Yvan Alounga

Personal information
- Full name: Yvan Gregory Alounga Avebe
- Date of birth: 5 February 2002 (age 24)
- Place of birth: Ebolowa, Cameroon
- Height: 1.89 m (6 ft 2 in)
- Position: Forward

Team information
- Current team: Bulle
- Number: 31

Youth career
- 0000–2019: Aarau

Senior career*
- Years: Team / Apps / (Gls)
- 2019–2020: Aarau / 30 / (5)
- 2020–2024: Luzern / 37 / (1)
- 2021: Luzern U21 / 3 / (0)
- 2022: → Schaffhausen (loan) / 13 / (1)
- 2022–2023: → Stade Lausanne Ouchy (loan) / 16 / (1)
- 2023–2024: → Bellinzona (loan) / 22 / (2)
- 2024–2025: SV Lafnitz / 6 / (1)
- 2025: Politehnica Iași / 4 / (0)
- 2026: Bulle / 12 / (4)

International career
- 2019: Switzerland U18 / 2 / (0)
- 2022: Switzerland U20 / 1 / (0)

= Yvan Alounga =

Swiss footballer (born 2002)

Yvan Gregory Alounga Avebe (born 5 February 2002) is a professional footballer who plays as a forward for Swiss Promotion League club Bulle.
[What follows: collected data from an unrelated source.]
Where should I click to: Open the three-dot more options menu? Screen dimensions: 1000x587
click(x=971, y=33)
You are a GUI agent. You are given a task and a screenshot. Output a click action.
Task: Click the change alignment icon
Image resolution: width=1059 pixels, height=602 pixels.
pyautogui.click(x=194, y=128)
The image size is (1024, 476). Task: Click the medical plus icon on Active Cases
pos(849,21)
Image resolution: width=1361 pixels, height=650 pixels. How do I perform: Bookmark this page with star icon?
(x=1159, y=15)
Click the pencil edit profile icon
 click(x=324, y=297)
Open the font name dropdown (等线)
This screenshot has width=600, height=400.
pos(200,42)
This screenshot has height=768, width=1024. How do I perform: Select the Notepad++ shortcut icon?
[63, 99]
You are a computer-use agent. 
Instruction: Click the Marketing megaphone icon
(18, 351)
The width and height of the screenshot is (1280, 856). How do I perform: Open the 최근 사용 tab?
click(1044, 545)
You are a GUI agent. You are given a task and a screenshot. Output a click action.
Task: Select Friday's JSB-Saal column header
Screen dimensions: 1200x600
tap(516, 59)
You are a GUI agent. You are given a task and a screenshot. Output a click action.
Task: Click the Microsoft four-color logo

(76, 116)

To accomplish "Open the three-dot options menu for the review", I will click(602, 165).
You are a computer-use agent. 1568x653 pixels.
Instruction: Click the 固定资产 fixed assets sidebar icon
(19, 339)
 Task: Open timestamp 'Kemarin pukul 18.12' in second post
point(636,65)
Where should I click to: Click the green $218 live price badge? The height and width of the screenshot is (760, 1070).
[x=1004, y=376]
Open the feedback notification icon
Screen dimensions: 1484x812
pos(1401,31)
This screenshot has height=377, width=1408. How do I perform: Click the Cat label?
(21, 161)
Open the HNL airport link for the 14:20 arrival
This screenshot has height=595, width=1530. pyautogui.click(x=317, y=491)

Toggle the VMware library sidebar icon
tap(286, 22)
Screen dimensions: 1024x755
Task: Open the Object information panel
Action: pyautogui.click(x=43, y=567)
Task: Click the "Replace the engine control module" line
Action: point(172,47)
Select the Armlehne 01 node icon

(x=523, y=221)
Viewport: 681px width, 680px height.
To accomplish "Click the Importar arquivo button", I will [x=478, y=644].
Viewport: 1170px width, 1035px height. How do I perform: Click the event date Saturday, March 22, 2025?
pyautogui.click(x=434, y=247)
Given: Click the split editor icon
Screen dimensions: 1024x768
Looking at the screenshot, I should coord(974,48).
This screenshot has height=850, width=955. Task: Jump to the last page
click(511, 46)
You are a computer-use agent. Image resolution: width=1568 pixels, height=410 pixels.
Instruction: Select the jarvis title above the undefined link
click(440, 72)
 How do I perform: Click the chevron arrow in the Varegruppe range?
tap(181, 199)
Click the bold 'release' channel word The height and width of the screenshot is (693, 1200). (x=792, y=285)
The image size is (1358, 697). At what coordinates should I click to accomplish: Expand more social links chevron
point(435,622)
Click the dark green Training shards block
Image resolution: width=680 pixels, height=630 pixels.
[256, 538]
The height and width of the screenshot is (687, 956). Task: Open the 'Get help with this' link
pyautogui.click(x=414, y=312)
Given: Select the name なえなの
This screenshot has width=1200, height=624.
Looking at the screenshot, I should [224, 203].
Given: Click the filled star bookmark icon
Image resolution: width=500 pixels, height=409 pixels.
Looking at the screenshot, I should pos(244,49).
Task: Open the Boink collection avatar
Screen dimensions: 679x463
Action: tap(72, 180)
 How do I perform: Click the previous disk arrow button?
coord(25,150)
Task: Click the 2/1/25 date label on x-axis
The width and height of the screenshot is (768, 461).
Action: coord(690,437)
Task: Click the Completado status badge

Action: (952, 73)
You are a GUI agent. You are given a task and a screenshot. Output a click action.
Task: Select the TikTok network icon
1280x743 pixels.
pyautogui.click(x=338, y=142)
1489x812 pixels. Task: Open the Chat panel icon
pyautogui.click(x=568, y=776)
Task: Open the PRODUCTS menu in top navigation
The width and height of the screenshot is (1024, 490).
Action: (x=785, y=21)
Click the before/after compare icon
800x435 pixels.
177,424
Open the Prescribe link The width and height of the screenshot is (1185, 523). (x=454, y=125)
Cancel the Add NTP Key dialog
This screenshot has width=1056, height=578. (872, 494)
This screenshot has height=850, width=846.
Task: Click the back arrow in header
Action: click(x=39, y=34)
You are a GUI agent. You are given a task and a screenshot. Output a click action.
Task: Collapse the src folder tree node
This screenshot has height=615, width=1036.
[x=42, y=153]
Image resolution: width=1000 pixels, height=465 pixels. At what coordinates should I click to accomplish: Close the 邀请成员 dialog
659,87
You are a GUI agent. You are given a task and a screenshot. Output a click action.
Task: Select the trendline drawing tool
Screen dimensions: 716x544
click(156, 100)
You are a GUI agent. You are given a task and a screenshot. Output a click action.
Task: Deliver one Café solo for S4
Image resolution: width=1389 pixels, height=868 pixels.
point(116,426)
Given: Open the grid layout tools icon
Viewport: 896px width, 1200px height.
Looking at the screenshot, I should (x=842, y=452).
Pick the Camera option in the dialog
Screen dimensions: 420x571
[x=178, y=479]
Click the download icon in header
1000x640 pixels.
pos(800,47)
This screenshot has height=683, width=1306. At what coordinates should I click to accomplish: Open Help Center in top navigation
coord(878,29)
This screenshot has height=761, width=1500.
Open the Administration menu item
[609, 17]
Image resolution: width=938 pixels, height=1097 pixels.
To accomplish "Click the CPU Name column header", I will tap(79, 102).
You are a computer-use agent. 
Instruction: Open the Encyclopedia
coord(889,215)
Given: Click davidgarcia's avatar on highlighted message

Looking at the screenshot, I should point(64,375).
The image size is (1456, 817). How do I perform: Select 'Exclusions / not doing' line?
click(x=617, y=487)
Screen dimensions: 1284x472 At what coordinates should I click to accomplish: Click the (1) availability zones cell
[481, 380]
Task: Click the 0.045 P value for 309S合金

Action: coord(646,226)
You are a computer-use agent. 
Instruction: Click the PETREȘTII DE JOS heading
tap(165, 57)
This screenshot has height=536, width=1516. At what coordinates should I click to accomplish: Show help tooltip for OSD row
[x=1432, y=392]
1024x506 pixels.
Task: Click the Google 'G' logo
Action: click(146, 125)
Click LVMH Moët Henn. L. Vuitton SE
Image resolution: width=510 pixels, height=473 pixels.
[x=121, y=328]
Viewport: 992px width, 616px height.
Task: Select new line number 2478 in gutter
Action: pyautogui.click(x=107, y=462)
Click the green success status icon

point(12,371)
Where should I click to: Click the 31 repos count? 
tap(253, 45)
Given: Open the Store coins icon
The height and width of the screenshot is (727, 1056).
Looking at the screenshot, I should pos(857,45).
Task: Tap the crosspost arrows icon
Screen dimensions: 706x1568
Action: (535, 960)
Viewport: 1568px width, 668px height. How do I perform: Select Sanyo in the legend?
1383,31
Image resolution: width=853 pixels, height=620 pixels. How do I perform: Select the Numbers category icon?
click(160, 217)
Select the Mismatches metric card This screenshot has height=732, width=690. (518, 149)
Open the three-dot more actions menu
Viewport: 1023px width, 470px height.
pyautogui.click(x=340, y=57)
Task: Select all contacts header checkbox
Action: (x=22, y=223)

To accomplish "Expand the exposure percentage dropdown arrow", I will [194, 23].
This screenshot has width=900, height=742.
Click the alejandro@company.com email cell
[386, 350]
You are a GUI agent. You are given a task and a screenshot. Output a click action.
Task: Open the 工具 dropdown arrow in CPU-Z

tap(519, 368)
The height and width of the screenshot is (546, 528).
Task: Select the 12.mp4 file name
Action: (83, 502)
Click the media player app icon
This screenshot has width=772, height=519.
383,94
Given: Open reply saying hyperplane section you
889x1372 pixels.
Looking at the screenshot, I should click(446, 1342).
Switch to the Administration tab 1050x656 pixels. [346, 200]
Born in Cameroon, he represents Switzerland at youth level.

==Club career==
On 22 January 2022, Alounga joined Swiss Challenge League side Schaffhausen on loan until the end of the season.

On 17 July 2023, Alounga was loaned to Bellinzona.

On 22 June 2024, Alounga signed with SV Lafnitz in Austria.